We use cold filtration to remove yeast cells after fermentation, rather than heat processing - or pasteurisation - and sterile-filling, which is used 50% of the time for cider making. We believe cold filtration always delivers a better shelf-life and retains the flavour, whereas heat processes always give a minor flavour change.
Other people also use preservatives, but we believe it's better to stabilise a product by removing yeast cells using filaments with pores 0.2 microns across. Yeast cells are larger than that, so they are captured in the filaments, which are periodically back-washed. Filtration takes place in stainless steel tubes, which minimise changes to flavour.
Raw material prices and energy costs are increasing across the board. We have seen a substantial increase in raw material prices and we're doing our bit to negate those through better line efficiencies and investing in new, more efficient plant. In the past three years we have invested £1M in new boilers, which are 25% more efficient and new fruit processing equipment that is 25% more efficient than previous kit. We're also optimising the amount of bottles blown on-site from pre-forms.
There's room for constant improvement in water and effluent handling. My maxim is: minimise, reuse, recycle and only then look at waste and we're constantly reviewing our processes in that light. I prefer to make sure hoses are being turned off first rather than fix hose gun attachments to them, for example. Over about 10 years we've got our water usage down by at least 25%.
There's not much mileage in us using biomass boilers. Our products are so seasonal, we haven't got sufficient supply for fuel all year round. But I know smaller cider makers are looking at whether they can burn prunings to operate boilers, which is fine if you have an orchard next to your site.
Interview by rod Addy
Location: Gaymer Cider Company, Kilver Street, Shepton Mallet, Somerset, BA4 5ND
Tel: 01749 334 000
Products: Main brands are Blackthorn, Olde English, Gaymers Original, Gaymers Pear and Addlestones.
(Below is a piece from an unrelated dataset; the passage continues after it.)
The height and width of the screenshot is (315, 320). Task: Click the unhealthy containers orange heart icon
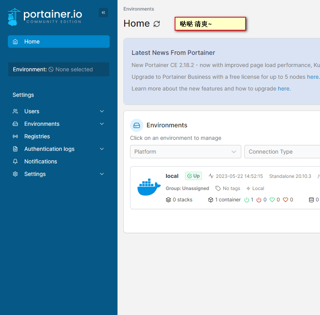point(286,200)
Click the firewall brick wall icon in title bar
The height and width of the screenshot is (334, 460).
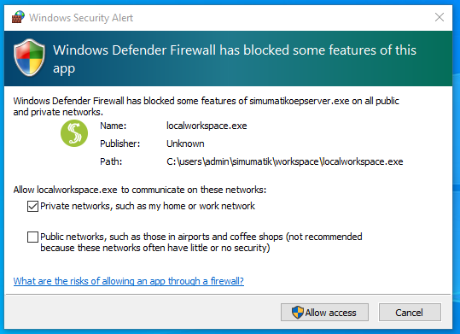tap(18, 17)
There's also Gaymer's Devon Cider, Gaymer's Somerset Cider, Gaymer's Orchard Reserve and retail label products (about 15% of business).
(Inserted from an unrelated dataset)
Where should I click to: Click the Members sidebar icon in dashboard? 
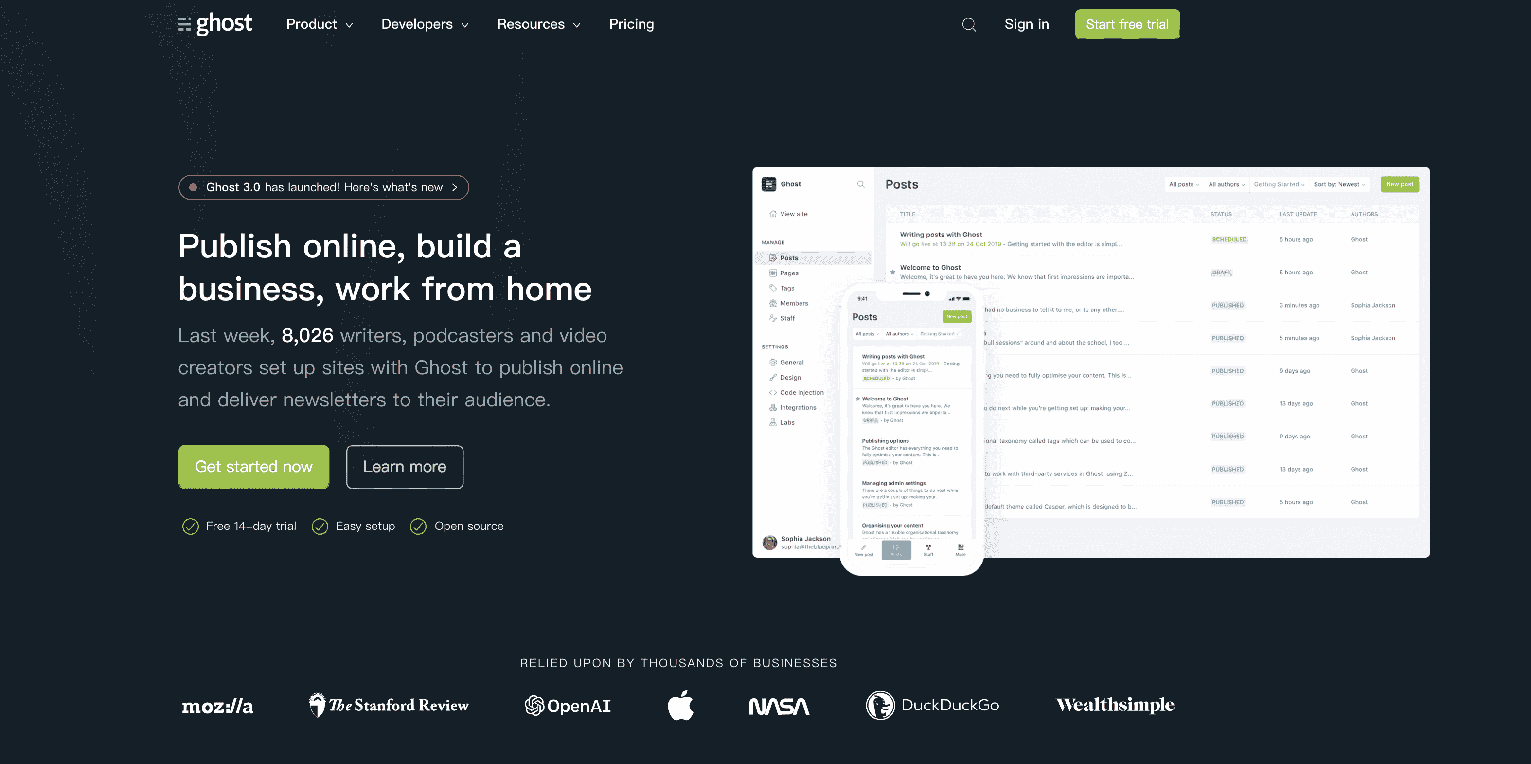coord(773,303)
Employees: 200 at peak season
Output: 150Ml per year
Customers: Major supermarkets, pub and specialist off-licence chains, independent cash and carries, wholesalers and retailers, plus breweries.
Name: Bob Cork
Career highlights: He has particularly enjoyed playing his part in developing the Gaymers Original and Gaymers Pear products and seeing how successful they have become in the market.
He is proud to be producing ciders that are acknowledged to be some of the best in the industry.
Domestics: Married with two children, aged 18 and 24
Outside work: Bob lives on the Mendip Hills, near Wales and in his spare time, he enjoys caving, mountaineering, hill walking and other outdoor pursuits.